● **Excerpted data**:
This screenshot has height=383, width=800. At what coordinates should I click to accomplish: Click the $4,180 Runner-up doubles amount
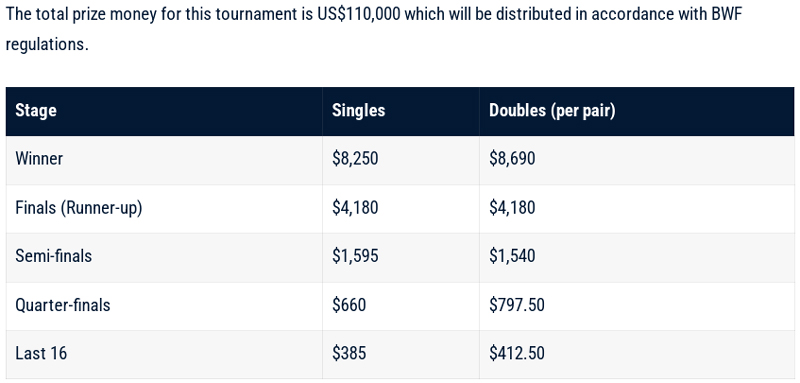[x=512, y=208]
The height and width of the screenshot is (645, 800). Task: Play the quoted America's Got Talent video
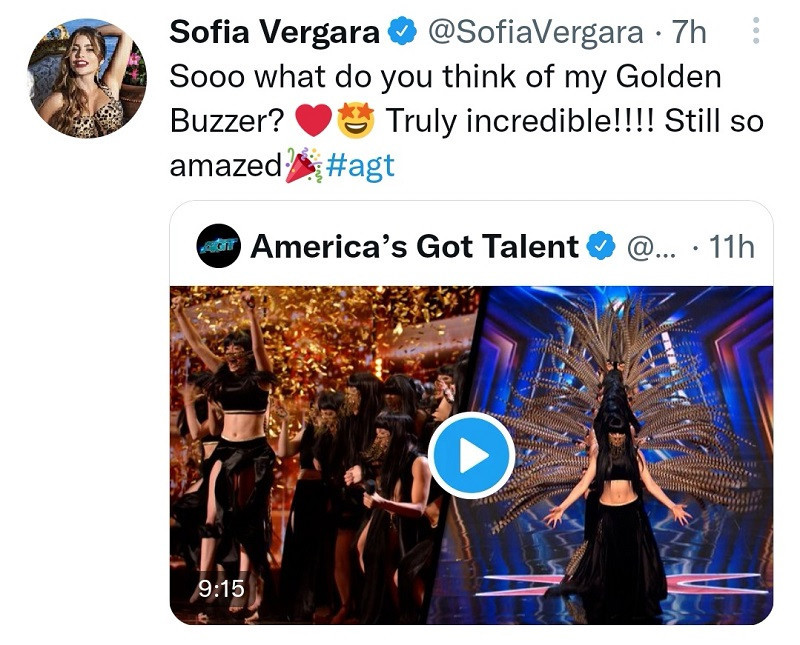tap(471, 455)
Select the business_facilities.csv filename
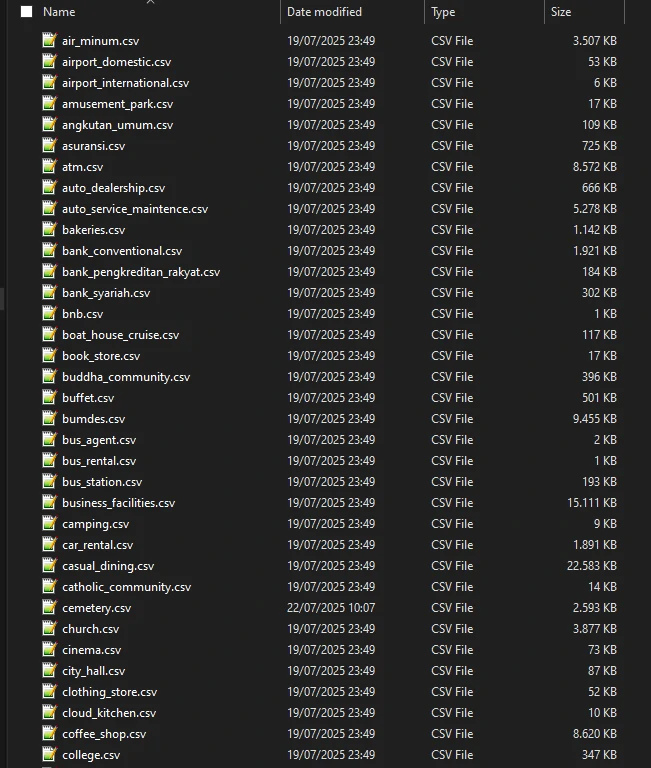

--

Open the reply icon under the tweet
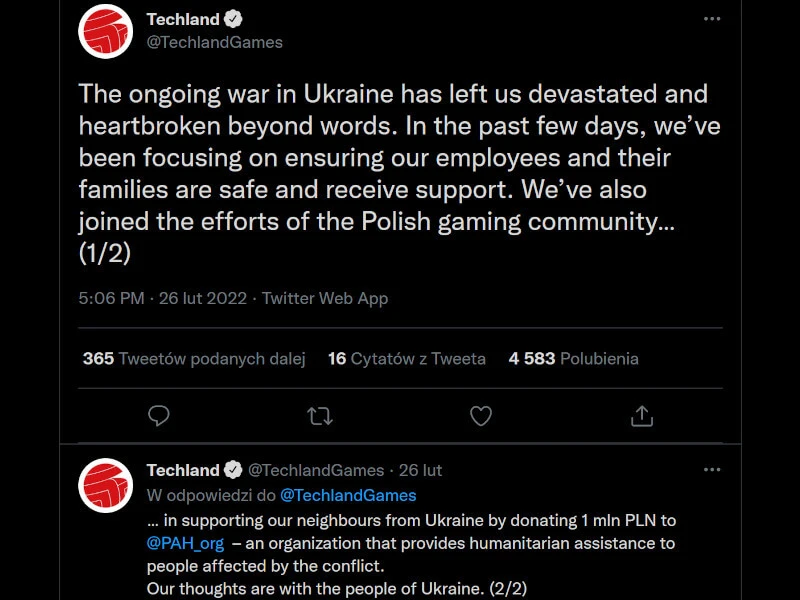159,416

---

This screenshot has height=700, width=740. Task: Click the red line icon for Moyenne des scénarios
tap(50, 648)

● **Description of the task**: Copy exactly the lines of the entries above from the one containing "This screenshot has height=383, width=800." through the one containing "Select the business_facilities.csv filename". Both end lines count; pictures do not.

● **Task output**:
This screenshot has height=383, width=800. At what coordinates should I click to accomplish: Click the $4,180 Runner-up doubles amount
[x=512, y=208]
The height and width of the screenshot is (645, 800). Task: Play the quoted America's Got Talent video
tap(471, 455)
Select the business_facilities.csv filename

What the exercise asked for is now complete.